The EAP and SCE licensing programs can be excellent choices provided you are comfortable committing your entire production environment to Software Assurance (SA is required for participation in the program on SQL and the Core Infrastructure Suite). Everything has SA, everything has license mobility, everything is licensed for whatever versions you are running. Sounds great, but it might be time to worry.
Pull a Licensing Statement and you might see rogue purchases of SQL server or Windows Server without Software Assurance. Although seemingly subtle, you are perfectly entitled to question the situation and wonder how this could occur—especially because you are now out of compliance with the program. Why be concerned? First, this happens frequently; second most people don’t realize it happens frequently, and third, it represents a costly compliance risk.
In most cases, organizations fall out of compliance because of this scenario:
You are doing a services engagement with a 3rd party.
The provider uses the Open License program to acquire Windows or SQL servers on your behalf as part of the project. (The Open License program makes it easy to buy the licenses on your behalf and embed that in the total cost of the service.)
The license purchase was not itemized on the services invoice.
The licenses are acquired, work is finished, and you never knew that licenses were bought on your behalf.
So What’s the Big Deal?
Windows and SQL servers licenses are rarely bought with Software Assurance. As a result, those purchases fail to meet the “all production environments must have SA” requirements of the EAP or SCE. And there is a clear compliance problem that is arguably no one’s fault because everyone was just trying to complete the work on time. Sadly as the saying goes, “no good deed goes unpunished.” The good news (if we dare use the phrase “good news” in the context of a compliance problem) is that the quantities are usually very small. Nevertheless, SQL issues are not cheap and the fix can quickly become an unplanned expense and a very unpleasant experience.

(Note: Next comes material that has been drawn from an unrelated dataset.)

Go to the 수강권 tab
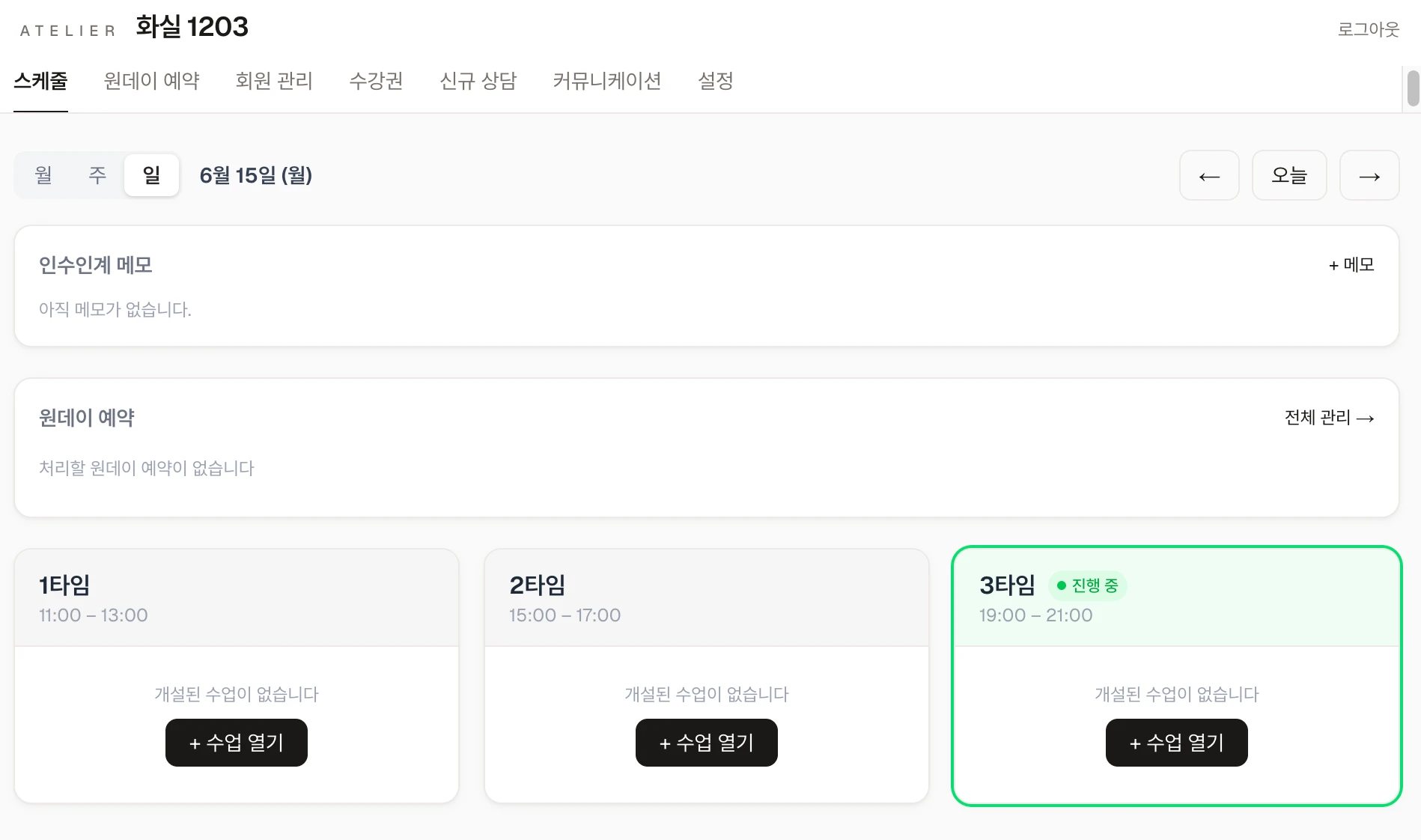(x=377, y=81)
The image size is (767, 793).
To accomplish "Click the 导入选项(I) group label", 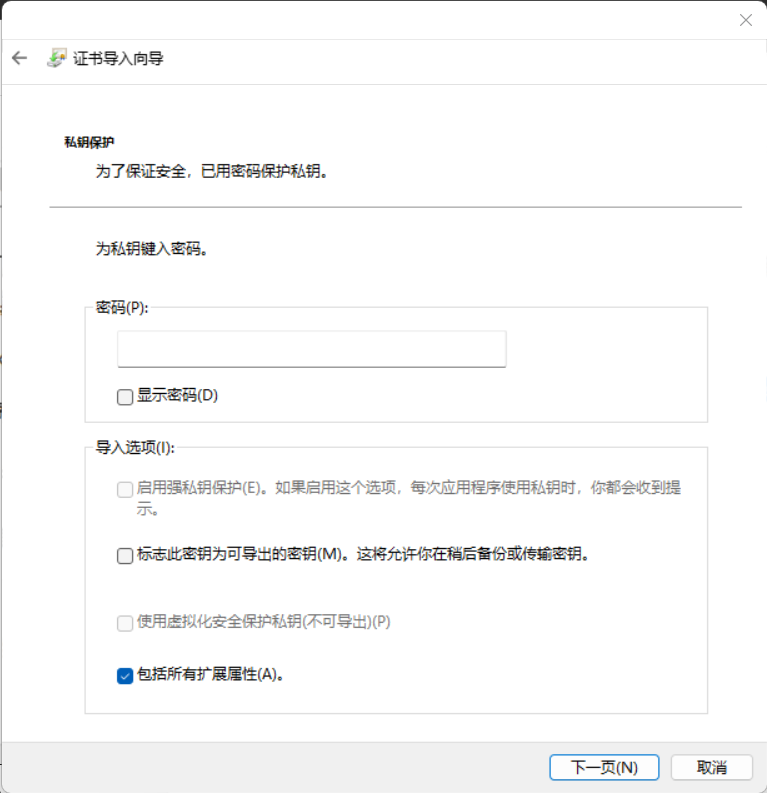I will click(135, 448).
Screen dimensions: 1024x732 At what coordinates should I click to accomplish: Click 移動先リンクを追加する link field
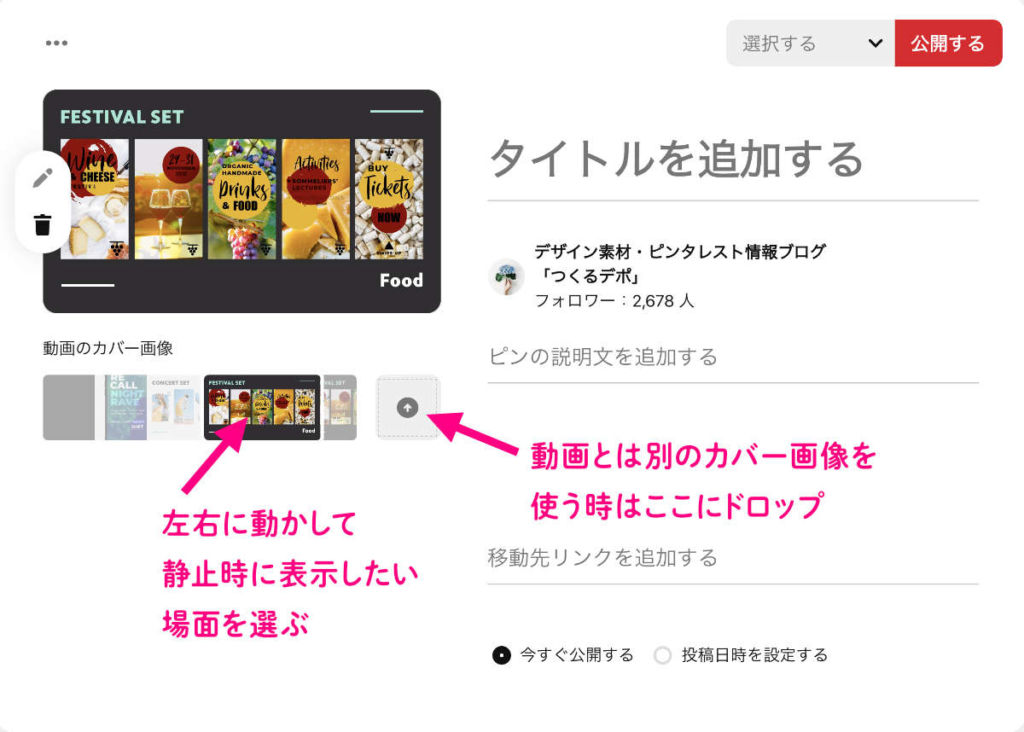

Best Advice: Avoid Completely
Let’s be honest: the situation explained here is rarely full of malicious intent. It can be viewed as some careless documentation and detail oversight. However, the consequences are very real, with very real cost implications. Here are some tips to guard against it ever happening in the first place:
Make sure your people know that if you’re doing any services work to ask the provider to itemize any software purchase requirements. Remember that their business is services and getting things done right and on time. Licensing is not their forte, so they may not be aware how important it is to itemize a software purchase on an invoice (aka they don’t do it). In their world: Job gets done, job costs X, invoice = X.
You should ask about specific purchases and then double-check the invoice and ask again. This will help ensure that purchases go through the proper channels.
Have your reseller pull a Microsoft License Statement at least once a year and review it together for accuracy. Simply send your reseller a one-line email stating “I give reseller X permission to pull my Microsoft license history,” and that’s all it takes to get the report.
My Professional Advice?
These types of rogue purchases are very difficult to spot in all the data, but trained eyes can identify them quickly and bring them to your attention. In some cases, if you catch them early enough you can return the licenses and put replacement purchases through the proper channels. Think of it as early detection, and you’ll likely avoid a lot of headaches and hassles.